The “precipitating and/or growing the crystal of reduced glutathione” includes 1) newly crystallizing a crystal of reduced glutathione in the aqueous solution containing reduced glutathione, 2) enlarging the crystallized crystal, and 3) enlarging the crystal of reduced glutathione allowed to exist in the aqueous solution containing reduced glutathione before adding the aqueous solution containing reduced glutathione in a supersaturated state, by adding the aqueous solution containing reduced glutathione in a supersaturated state.
The aqueous solution containing reduced glutathione in a supersaturated state can be prepared by the same method as described above.
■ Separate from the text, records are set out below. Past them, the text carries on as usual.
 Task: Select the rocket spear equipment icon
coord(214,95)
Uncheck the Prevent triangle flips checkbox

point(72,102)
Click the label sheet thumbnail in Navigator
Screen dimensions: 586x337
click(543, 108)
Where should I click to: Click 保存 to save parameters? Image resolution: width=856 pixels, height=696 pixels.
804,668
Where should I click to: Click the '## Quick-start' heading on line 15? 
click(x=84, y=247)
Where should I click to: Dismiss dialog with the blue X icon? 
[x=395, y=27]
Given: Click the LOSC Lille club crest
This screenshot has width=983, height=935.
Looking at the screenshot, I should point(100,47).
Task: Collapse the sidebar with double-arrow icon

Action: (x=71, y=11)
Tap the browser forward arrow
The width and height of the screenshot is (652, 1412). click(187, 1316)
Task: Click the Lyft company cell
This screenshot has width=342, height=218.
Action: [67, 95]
The temperature at which the aqueous solution containing reduced glutathione in a supersaturated state is added is not particularly limited as long as reduced glutathione is not precipitated, however, generally 0 to 50° C., preferably 5 to 40° C., more preferably 10 to 30° C. can be exemplified.
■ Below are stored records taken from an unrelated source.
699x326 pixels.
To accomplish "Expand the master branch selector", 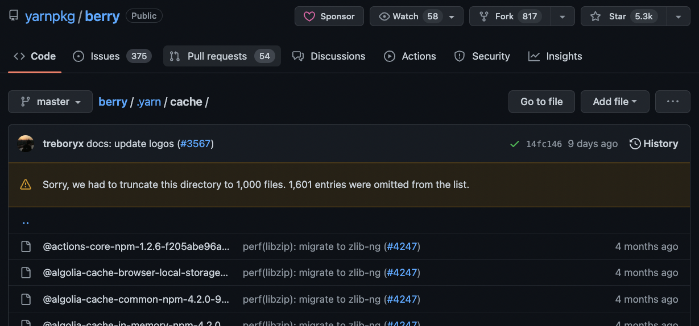I will [50, 102].
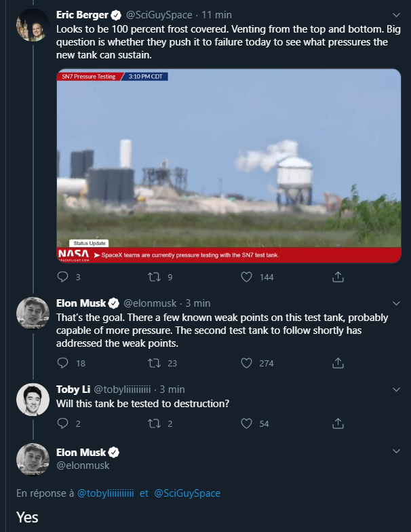Like Eric Berger's tweet
The height and width of the screenshot is (532, 411).
248,277
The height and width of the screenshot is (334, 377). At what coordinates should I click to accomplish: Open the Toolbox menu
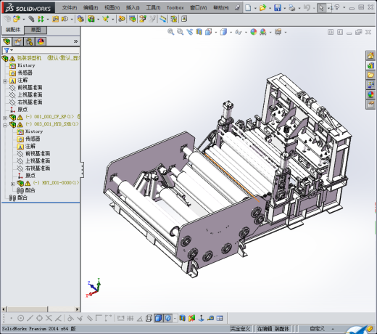pos(175,8)
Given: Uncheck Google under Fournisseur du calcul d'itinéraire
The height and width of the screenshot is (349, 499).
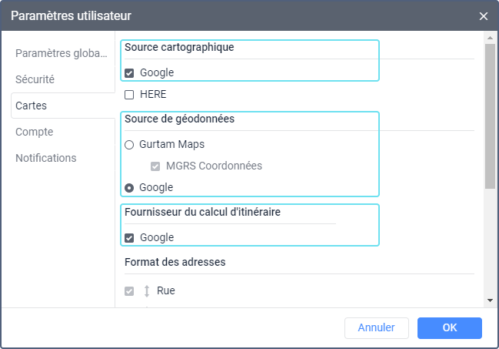Looking at the screenshot, I should tap(129, 238).
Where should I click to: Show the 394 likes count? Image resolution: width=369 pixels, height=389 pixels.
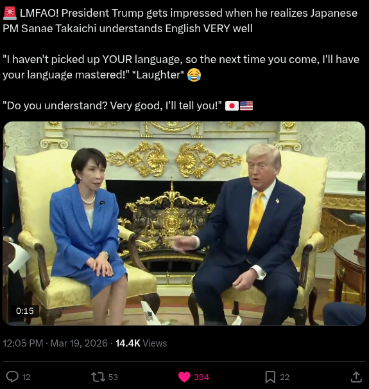tap(202, 377)

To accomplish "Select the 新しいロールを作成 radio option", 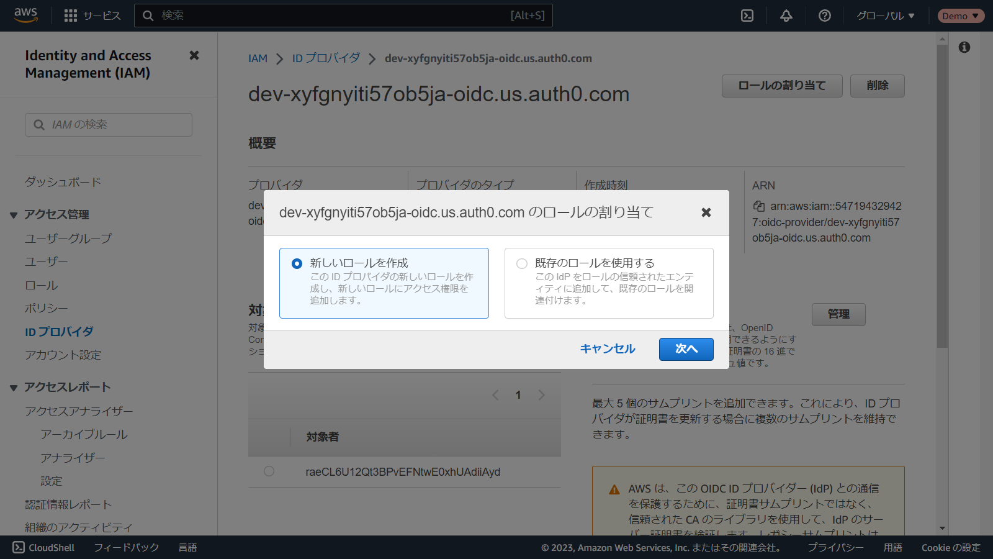I will 297,263.
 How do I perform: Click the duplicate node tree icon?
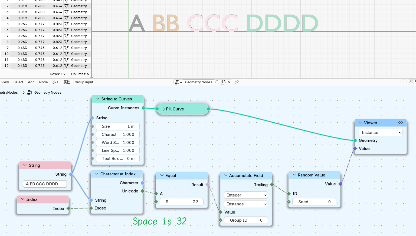[x=223, y=82]
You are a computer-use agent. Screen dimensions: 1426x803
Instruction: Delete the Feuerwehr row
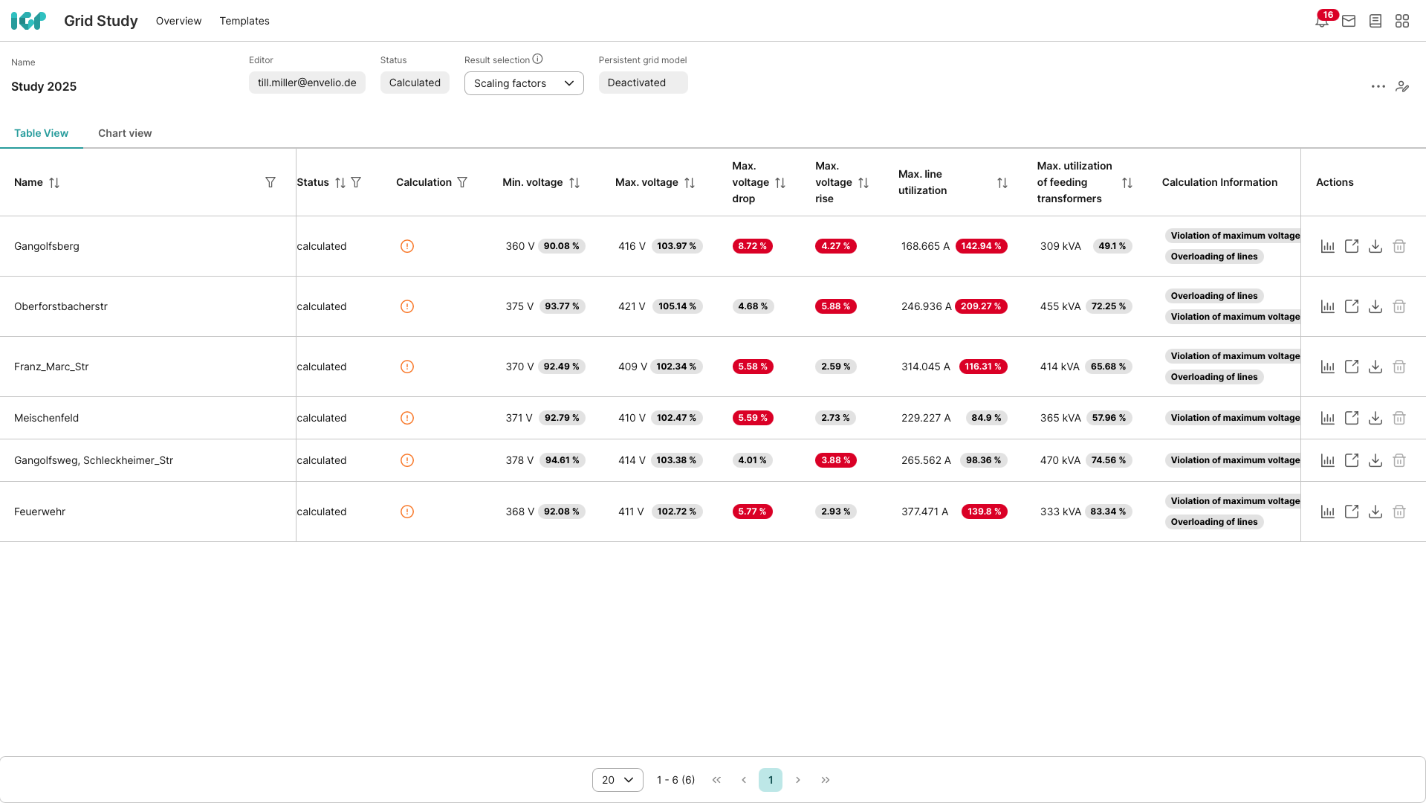(1399, 512)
The addition of the aqueous solution containing reduced glutathione in a supersaturated state may be performed continuously at a given rate, or may be performed by dividing the total liquid amount into portions.
When the aqueous solution containing reduced glutathione in a supersaturated state is added in divided portions, the aqueous solution containing reduced glutathione in a supersaturated state can be divided into portions and added an arbitrary number of times, and the respective divided portions can be added at arbitrary intervals. Further, when the reduced glutathione-containing aqueous solution in a supersaturated state is not added, only stirring may be continued.
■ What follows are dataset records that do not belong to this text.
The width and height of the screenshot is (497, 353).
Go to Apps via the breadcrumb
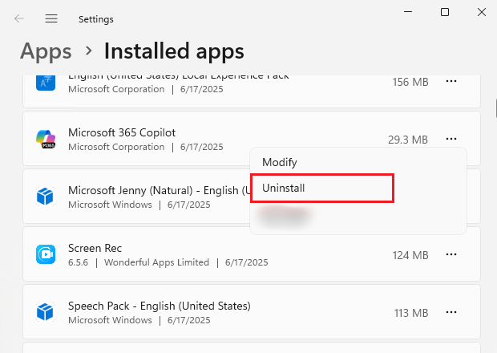pos(46,51)
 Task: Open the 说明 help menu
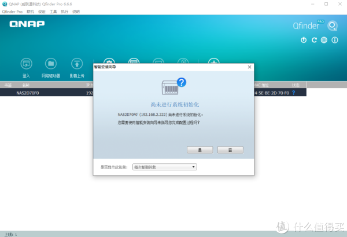coord(76,11)
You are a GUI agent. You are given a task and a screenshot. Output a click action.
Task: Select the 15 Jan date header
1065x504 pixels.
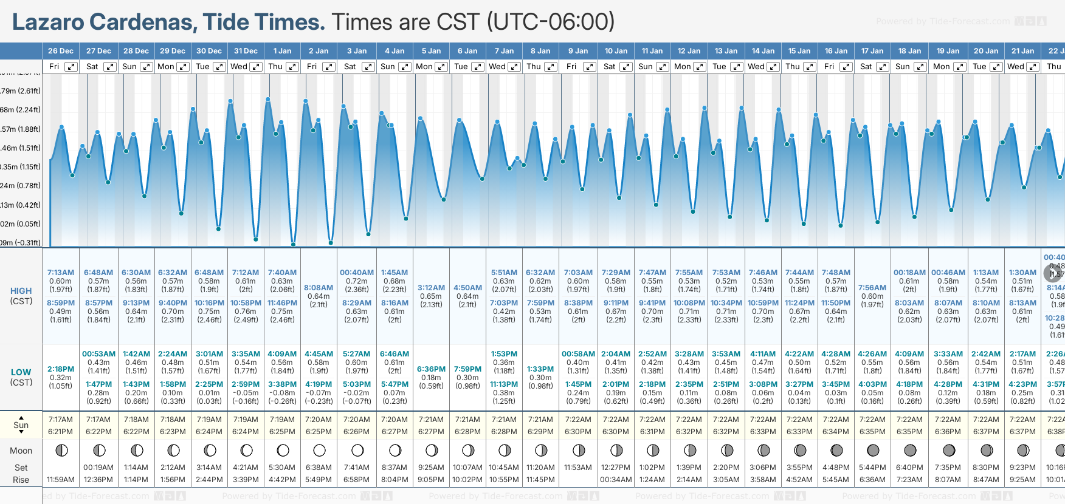(799, 51)
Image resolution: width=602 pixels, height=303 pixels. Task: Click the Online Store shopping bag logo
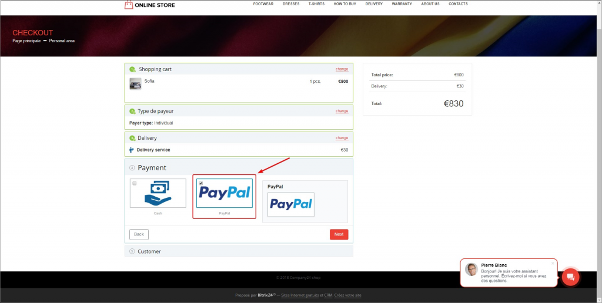tap(129, 5)
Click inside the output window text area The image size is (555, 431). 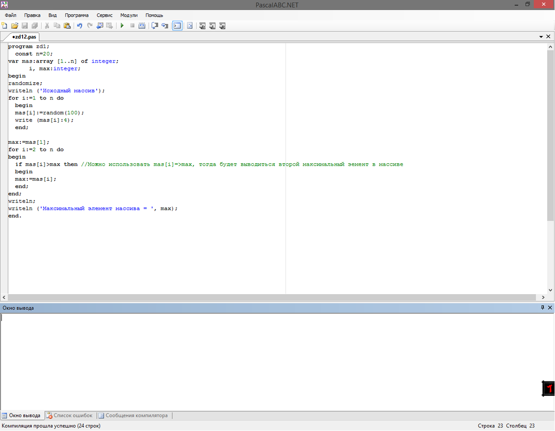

As the time required for adding the aqueous solution containing reduced glutathione in a supersaturated state, generally 4 to 50 hours, preferably 7 to 40 hours, more preferably 10 to 30 hours can be exemplified.
As the amount of the aqueous solution containing reduced glutathione in a supersaturated state to be added, generally 2 to 200 times equivalent, preferably 5 to 100 times equivalent, more preferably 8 to 50 times equivalent with respect to the aqueous solution containing reduced glutathione in which the crystal of reduced glutathione is crystallized can be exemplified.
By cooling after adding the reduced aqueous solution containing reduced glutathione, the precipitation and/or growth of the crystal of glutathione can be accelerated. As the cooling temperature, generally 40° C. or lower, preferably 30° C. or lower, more preferably 20° C. or lower can be exemplified.
After adding the aqueous solution containing reduced glutathione in a supersaturated state, by adding or dropping a solvent selected from the group consisting of alcohols and ketones as needed, the precipitation and/or growth of the crystal of reduced glutathione can be accelerated.
It is also possible to use a solution obtained by mixing an alcohol or a ketone with water at an arbitrary ratio in place of the solvent selected from the group consisting of alcohols and ketones.
As the alcohols, preferably C1 to C6 alcohols, more preferably C1 to C3 alcohols, further more preferably alcohols selected from the group consisting of methanol, ethanol, n-propanol, and isopropyl alcohol, most preferably alcohols selected from the group consisting of methanol and ethanol can be exemplified.
As the ketones, preferably ketones selected from acetone, methyl ethyl ketone, and diethyl ketone, more preferably acetone can be exemplified.
The temperature when the alcohols and the ketones are added or dropped may be any temperature as long as it is a temperature at which reduced glutathione is not decomposed, however, in order to improve the crystallization ratio of the crystal of reduced glutathione by decreasing the solubility, generally 40° C. or lower, preferably 30° C. or lower, more preferably 25° C. or lower, most preferably 20° C. or lower can be exemplified. As the lower limit of the temperature, generally 0° C. or higher, preferably 5° C. or higher can be exemplified.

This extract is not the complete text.